=== What you need to do ===
From the data that follows, print exactly the lines starting at the one containing "Collapse the Website-Pop-Up action" and ending at the one containing "Task: Click the"; include both of them and nothing more.

----------

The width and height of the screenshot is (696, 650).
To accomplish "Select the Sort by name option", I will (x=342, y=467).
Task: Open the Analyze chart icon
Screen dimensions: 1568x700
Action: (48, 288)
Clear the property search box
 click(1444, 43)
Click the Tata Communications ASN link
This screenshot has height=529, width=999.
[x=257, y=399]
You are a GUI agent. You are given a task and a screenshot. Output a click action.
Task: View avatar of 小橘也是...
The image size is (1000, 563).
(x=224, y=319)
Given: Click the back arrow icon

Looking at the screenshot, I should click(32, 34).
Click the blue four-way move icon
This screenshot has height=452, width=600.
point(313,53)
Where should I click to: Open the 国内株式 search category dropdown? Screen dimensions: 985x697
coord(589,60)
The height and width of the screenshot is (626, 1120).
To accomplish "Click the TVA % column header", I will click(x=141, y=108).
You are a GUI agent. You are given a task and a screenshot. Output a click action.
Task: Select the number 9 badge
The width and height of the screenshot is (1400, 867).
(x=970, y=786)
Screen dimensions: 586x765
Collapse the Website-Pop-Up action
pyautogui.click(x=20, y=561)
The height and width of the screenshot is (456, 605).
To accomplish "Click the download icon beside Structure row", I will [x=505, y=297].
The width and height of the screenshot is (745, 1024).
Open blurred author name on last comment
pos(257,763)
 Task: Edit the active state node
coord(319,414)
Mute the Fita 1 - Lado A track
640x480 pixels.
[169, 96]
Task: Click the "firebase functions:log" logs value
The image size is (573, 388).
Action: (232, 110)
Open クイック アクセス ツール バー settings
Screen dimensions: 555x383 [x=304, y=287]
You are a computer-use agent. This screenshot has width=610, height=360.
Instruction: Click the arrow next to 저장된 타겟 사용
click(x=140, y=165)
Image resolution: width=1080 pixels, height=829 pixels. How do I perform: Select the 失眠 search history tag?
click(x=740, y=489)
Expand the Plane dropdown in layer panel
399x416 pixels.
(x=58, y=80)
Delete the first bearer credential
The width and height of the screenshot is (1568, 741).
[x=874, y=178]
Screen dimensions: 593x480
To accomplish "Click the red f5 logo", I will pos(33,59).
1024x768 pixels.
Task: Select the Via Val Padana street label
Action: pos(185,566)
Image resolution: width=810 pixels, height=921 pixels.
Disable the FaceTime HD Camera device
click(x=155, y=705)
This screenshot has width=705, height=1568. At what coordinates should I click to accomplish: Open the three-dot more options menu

----------

=== Final answer ===
Collapse the Website-Pop-Up action
pyautogui.click(x=20, y=561)
The height and width of the screenshot is (456, 605).
To accomplish "Click the download icon beside Structure row", I will [x=505, y=297].
The width and height of the screenshot is (745, 1024).
Open blurred author name on last comment
pos(257,763)
 Task: Edit the active state node
coord(319,414)
Mute the Fita 1 - Lado A track
640x480 pixels.
[169, 96]
Task: Click the "firebase functions:log" logs value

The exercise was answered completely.